# Yak Fishing Tournament...



## farleybucks (Aug 8, 2009)

Just curious what the interest level would be for a yak fishing tournament. Thinking a tournament trail kind of deal...few different lakes/rivers in different spots in Ohio and possibly one online event. individual event prizes/payouts plus trail long prizes, etc. Maybe a couple species specific tourney's to spice things up a bit.
I can probably tie in some manufacturer sponsors, etc through our kayak shop.
Didn't want to spend a lot of time on it if we can't get a good turnout.
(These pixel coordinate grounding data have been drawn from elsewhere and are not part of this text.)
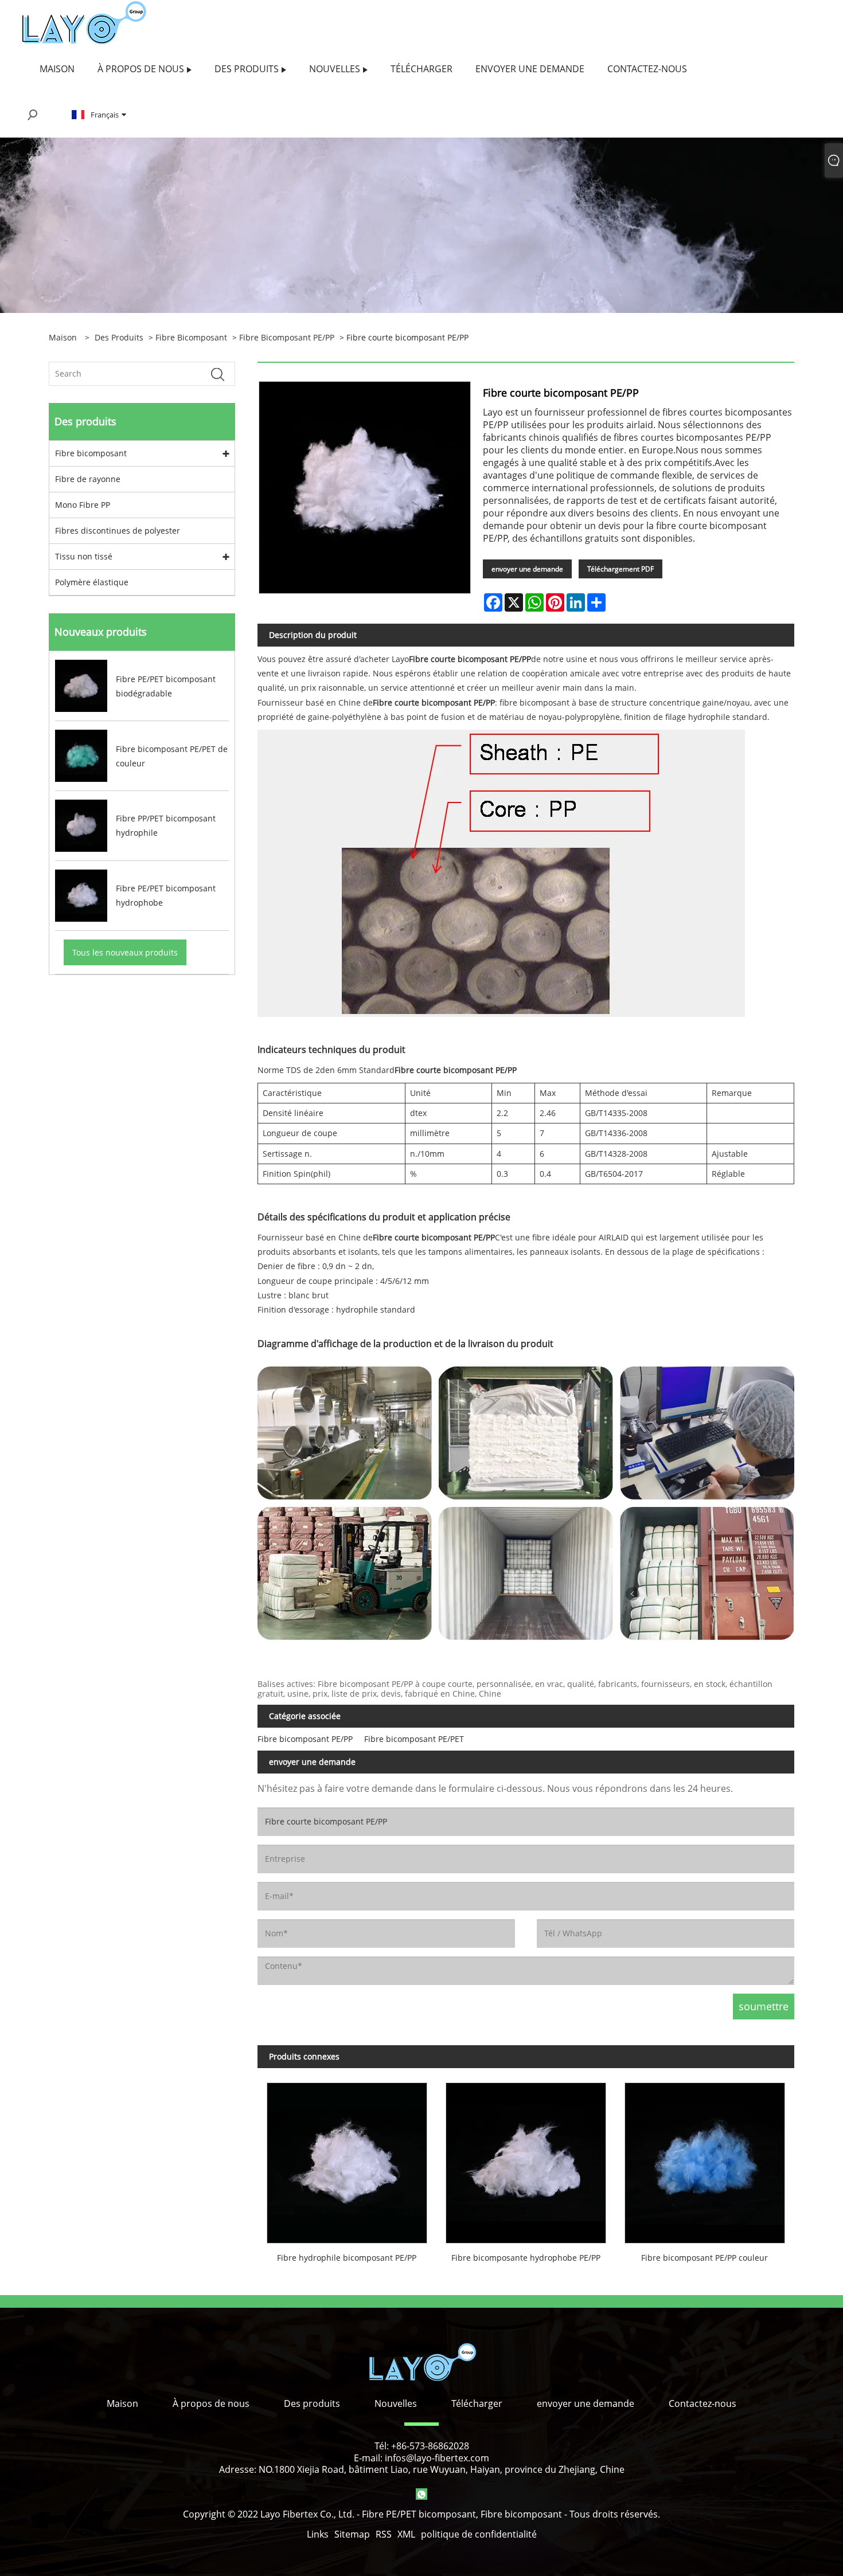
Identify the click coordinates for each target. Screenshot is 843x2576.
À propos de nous (211, 2403)
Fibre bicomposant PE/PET (414, 1738)
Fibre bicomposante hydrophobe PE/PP (525, 2257)
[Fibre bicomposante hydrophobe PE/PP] (525, 2158)
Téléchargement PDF (620, 569)
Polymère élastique (91, 582)
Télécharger (476, 2403)
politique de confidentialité (479, 2534)
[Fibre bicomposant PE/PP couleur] (704, 2158)
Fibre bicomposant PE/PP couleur (704, 2257)
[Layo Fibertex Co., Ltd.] (83, 22)
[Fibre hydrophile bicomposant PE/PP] (346, 2158)
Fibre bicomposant (191, 337)
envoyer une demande (527, 569)
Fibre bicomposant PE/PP (286, 337)
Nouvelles (395, 2403)
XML (406, 2534)
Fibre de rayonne (87, 478)
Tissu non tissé (83, 556)
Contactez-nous (702, 2403)
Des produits (119, 337)
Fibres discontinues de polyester (117, 530)
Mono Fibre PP (82, 504)
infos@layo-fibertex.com (437, 2458)
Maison (122, 2403)
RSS (384, 2534)
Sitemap (352, 2534)
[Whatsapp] (421, 2494)
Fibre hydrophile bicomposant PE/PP (346, 2257)
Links (318, 2534)
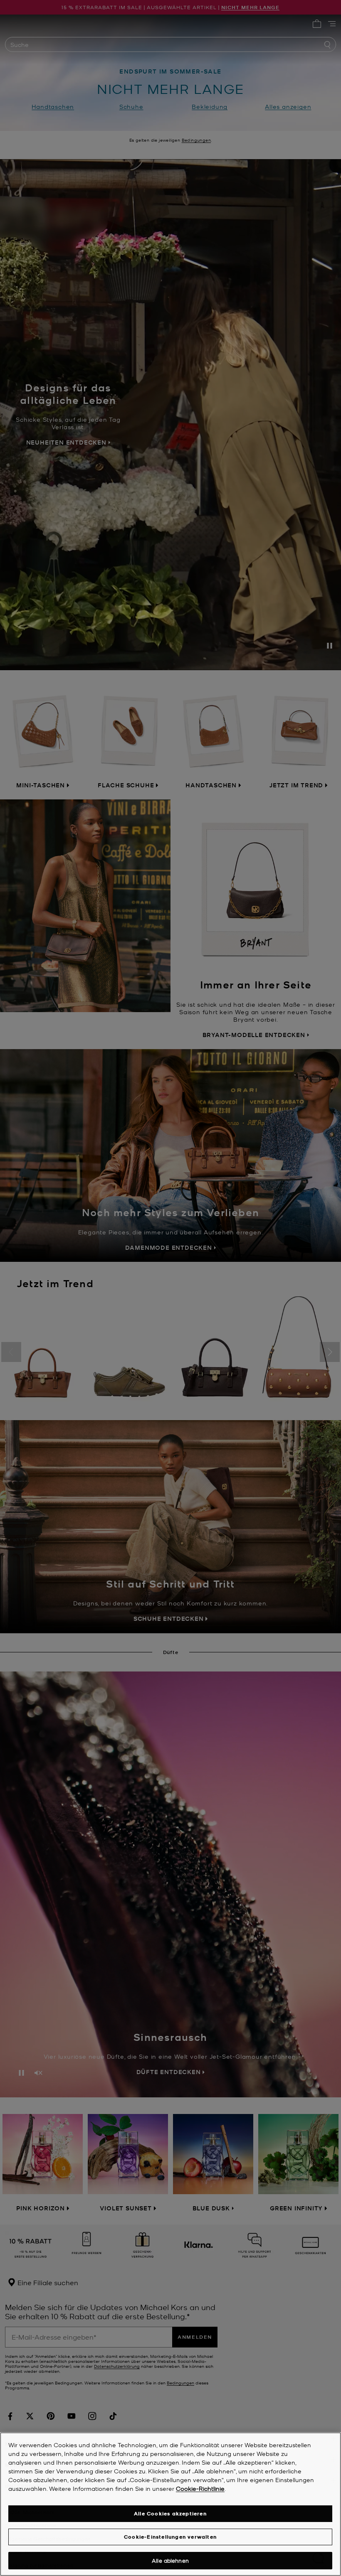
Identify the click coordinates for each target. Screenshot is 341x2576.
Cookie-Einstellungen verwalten (170, 2536)
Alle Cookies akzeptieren (170, 2513)
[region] (170, 2504)
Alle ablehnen (170, 2560)
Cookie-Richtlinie (200, 2488)
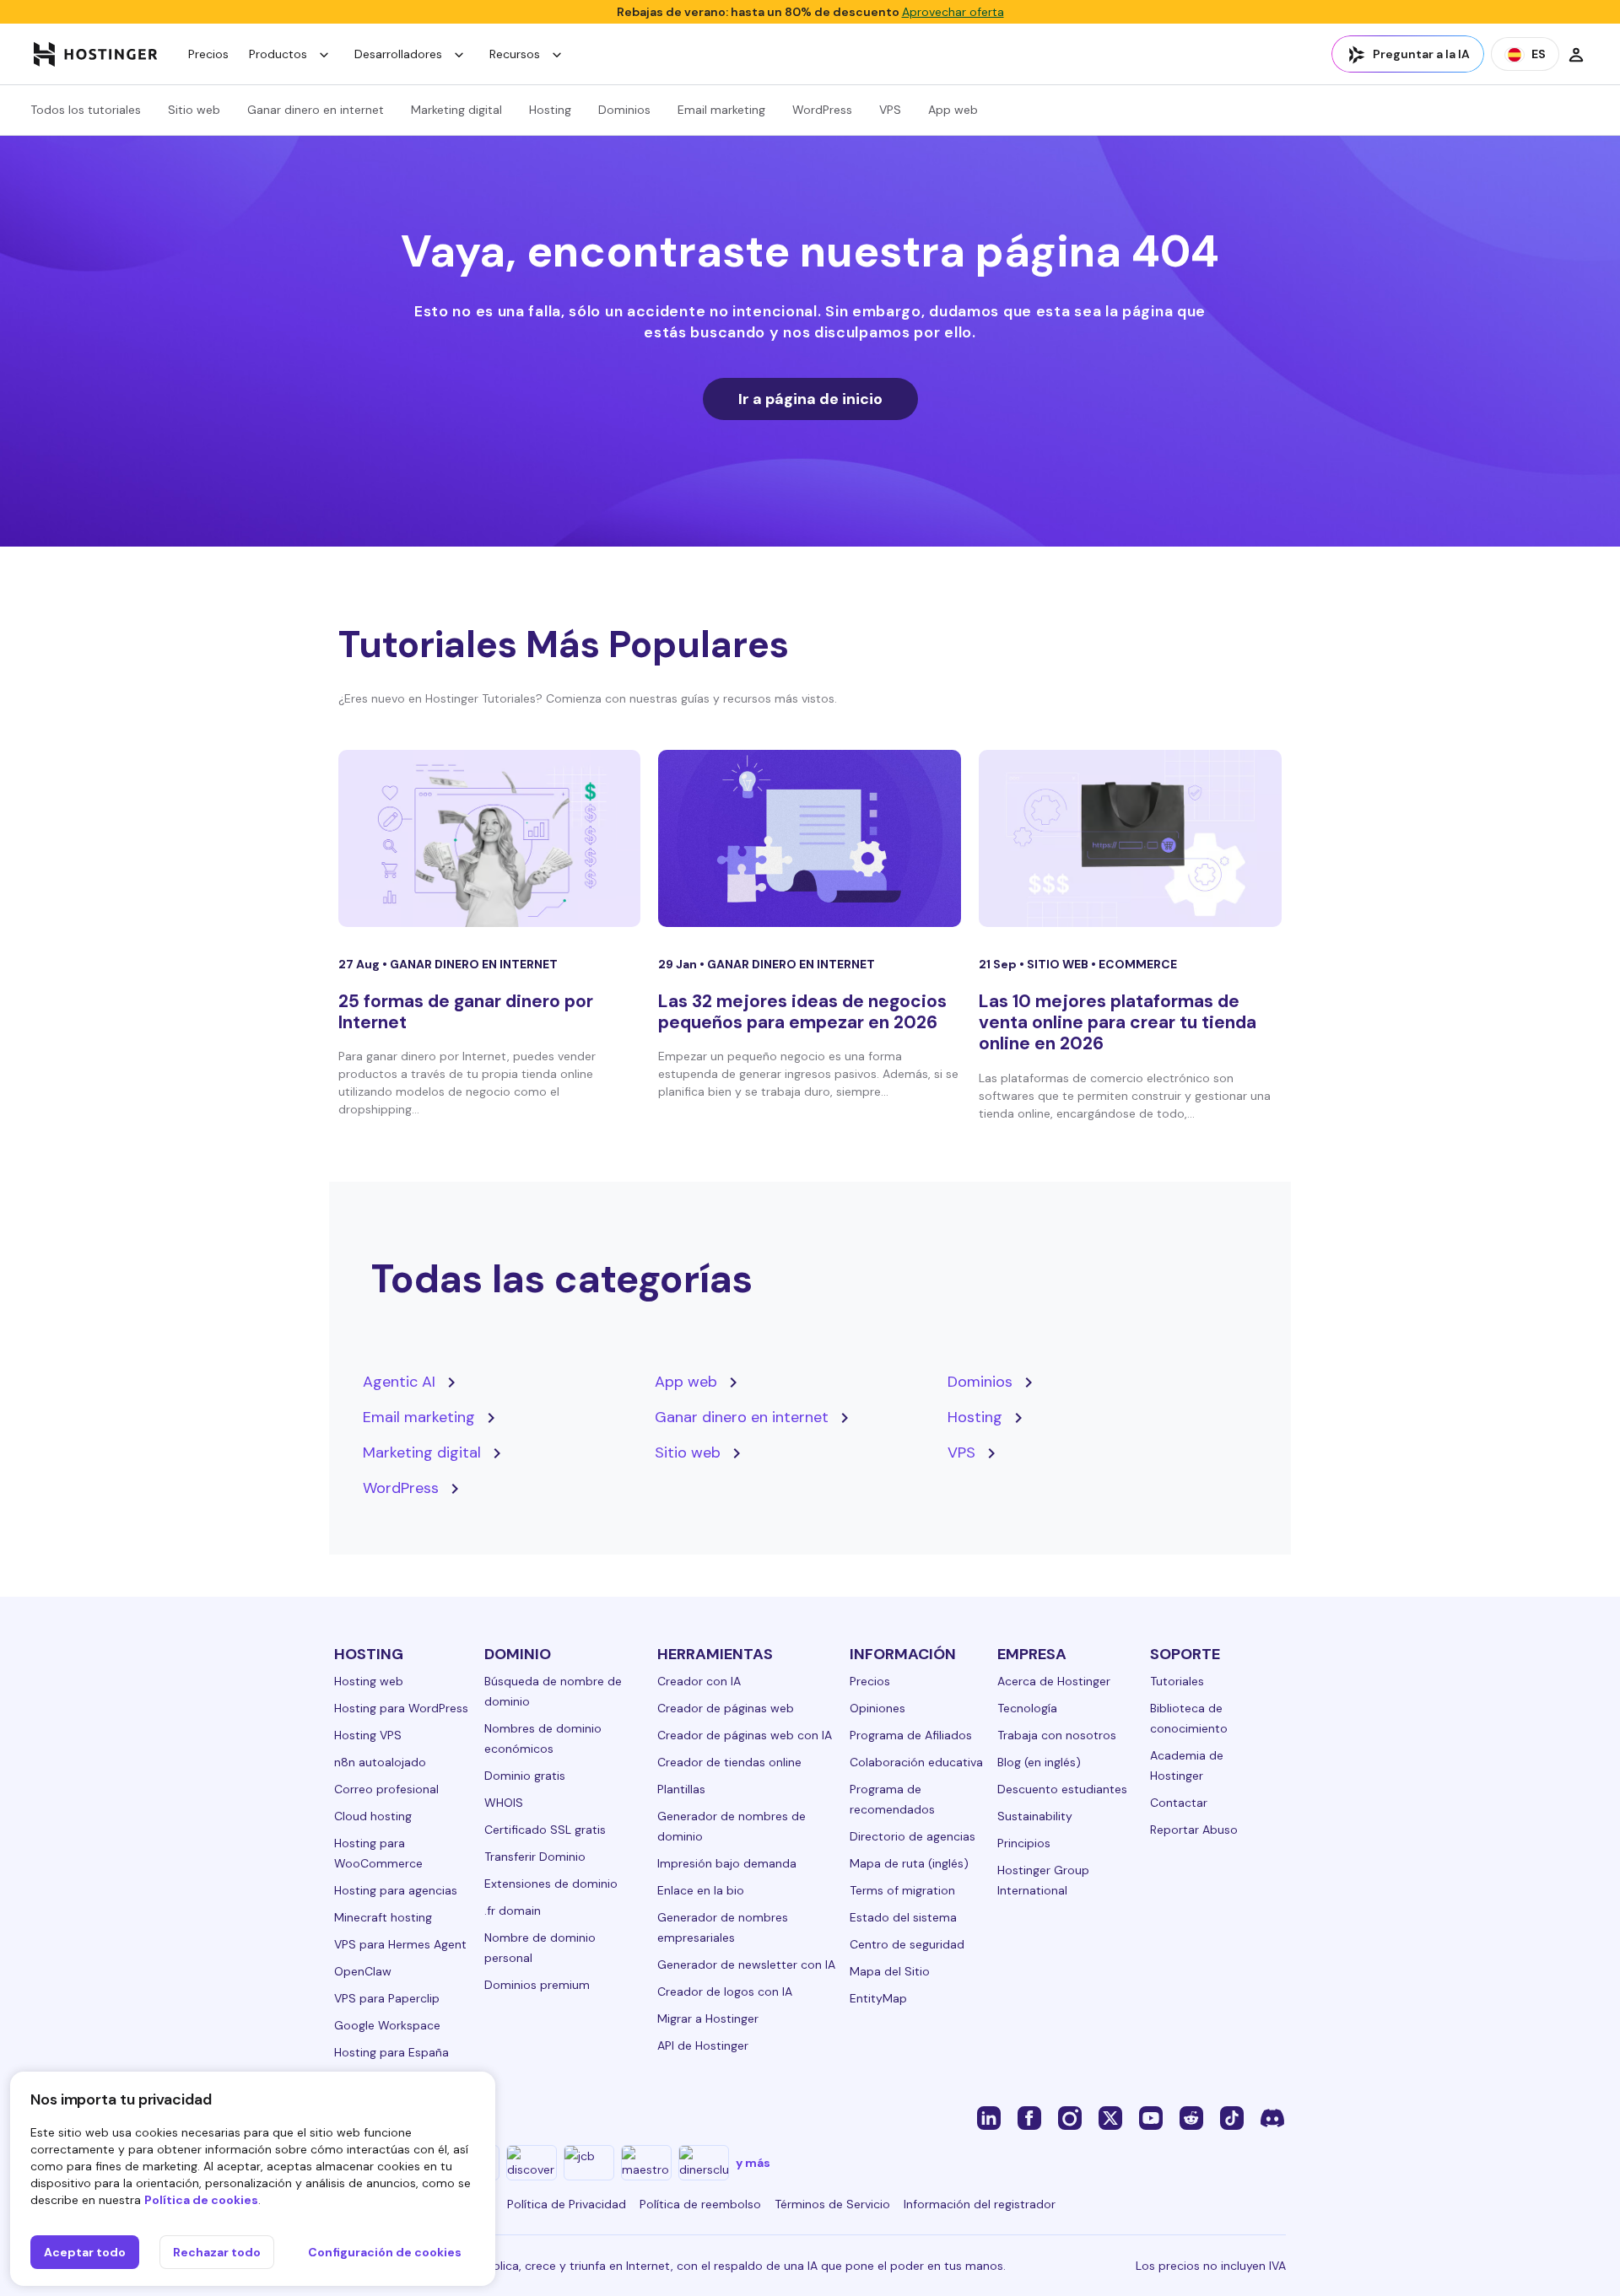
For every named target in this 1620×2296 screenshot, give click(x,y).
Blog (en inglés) (1039, 1762)
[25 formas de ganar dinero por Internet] (489, 838)
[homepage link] (96, 54)
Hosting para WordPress (401, 1708)
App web (953, 109)
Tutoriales (1177, 1681)
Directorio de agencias (912, 1836)
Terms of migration (902, 1890)
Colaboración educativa (916, 1762)
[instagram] (1069, 2117)
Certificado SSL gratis (545, 1829)
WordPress (822, 109)
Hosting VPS (368, 1735)
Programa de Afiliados (911, 1735)
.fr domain (512, 1910)
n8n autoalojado (380, 1762)
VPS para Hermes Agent (400, 1944)
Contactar (1178, 1802)
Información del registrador (980, 2204)
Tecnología (1027, 1708)
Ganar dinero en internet (315, 109)
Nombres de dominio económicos (543, 1738)
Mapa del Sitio (890, 1971)
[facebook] (1029, 2117)
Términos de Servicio (832, 2204)
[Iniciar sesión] (1576, 54)
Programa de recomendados (892, 1799)
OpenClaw (363, 1971)
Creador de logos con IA (724, 1991)
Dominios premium (537, 1984)
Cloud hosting (373, 1816)
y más (753, 2162)
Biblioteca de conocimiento (1189, 1718)
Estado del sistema (903, 1917)
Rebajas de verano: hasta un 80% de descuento (810, 11)
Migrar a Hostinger (708, 2018)
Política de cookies (201, 2199)
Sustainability (1034, 1816)
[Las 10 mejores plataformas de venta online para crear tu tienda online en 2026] (1130, 838)
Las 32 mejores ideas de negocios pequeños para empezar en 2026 (802, 1011)
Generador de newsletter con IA (746, 1964)
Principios (1023, 1843)
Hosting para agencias (395, 1890)
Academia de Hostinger (1186, 1765)
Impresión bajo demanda (726, 1863)
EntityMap (878, 1998)
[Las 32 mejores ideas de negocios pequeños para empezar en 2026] (809, 838)
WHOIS (503, 1802)
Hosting (550, 109)
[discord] (1272, 2117)
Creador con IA (699, 1681)
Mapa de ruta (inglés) (909, 1863)
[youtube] (1150, 2117)
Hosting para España (391, 2052)
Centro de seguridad (907, 1944)
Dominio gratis (524, 1775)
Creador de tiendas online (729, 1762)
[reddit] (1191, 2117)
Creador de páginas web (725, 1708)
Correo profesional (386, 1789)
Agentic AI (399, 1382)
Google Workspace (387, 2025)
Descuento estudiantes (1062, 1789)
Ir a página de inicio (810, 399)
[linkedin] (988, 2117)
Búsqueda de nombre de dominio (553, 1691)
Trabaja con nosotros (1056, 1735)
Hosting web (368, 1681)
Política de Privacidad (566, 2204)
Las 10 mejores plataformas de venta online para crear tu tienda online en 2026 (1117, 1022)
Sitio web (194, 109)
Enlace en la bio (700, 1890)
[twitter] (1110, 2117)
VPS (890, 109)
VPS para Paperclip (387, 1998)
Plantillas (681, 1789)
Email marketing (721, 109)
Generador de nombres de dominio (731, 1826)
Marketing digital (456, 109)
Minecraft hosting (383, 1917)
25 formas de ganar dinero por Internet (465, 1011)
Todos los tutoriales (85, 109)
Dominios (624, 109)
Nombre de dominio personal (540, 1947)
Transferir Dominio (535, 1856)
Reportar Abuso (1194, 1829)
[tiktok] (1231, 2117)
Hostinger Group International (1043, 1880)
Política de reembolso (700, 2204)
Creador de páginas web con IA (744, 1735)
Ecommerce (1138, 964)
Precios (208, 54)
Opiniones (877, 1708)
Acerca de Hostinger (1053, 1681)
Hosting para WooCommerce (378, 1853)
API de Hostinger (702, 2045)
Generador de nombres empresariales (722, 1927)
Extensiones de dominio (551, 1883)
If interested PM me your email address.

-Neil


----------



## farleybucks (Aug 8, 2009)

this would be starting in the 2013 season.....


----------



## crittergitter (Jun 9, 2005)

Interesting idea!


----------



## Bubbagon (Mar 8, 2010)

I think it would be a blast! I'd definitely be in for the river events, and I spose it would even be fun to get whooped on flat water too.

Pm sent.


----------



## farleybucks (Aug 8, 2009)

if you know of others that would have interest but are not on OGF have them email me at [email protected]
If i get a good response i will start communicating via email with ideas, rules, etc......


----------



## seethe303 (Dec 12, 2006)

What kind of species are you talking about?

I would be interested!


----------



## streamstalker (Jul 8, 2005)

I'm your huckleberry.


----------



## Love2kayak (Apr 30, 2011)

That would be awesome. Be nice exploring some new waters with the crew and meeting some new people and learning new techniques. Got couple buddies that will be interested. we could hammer out some points too. Like the different species idea. 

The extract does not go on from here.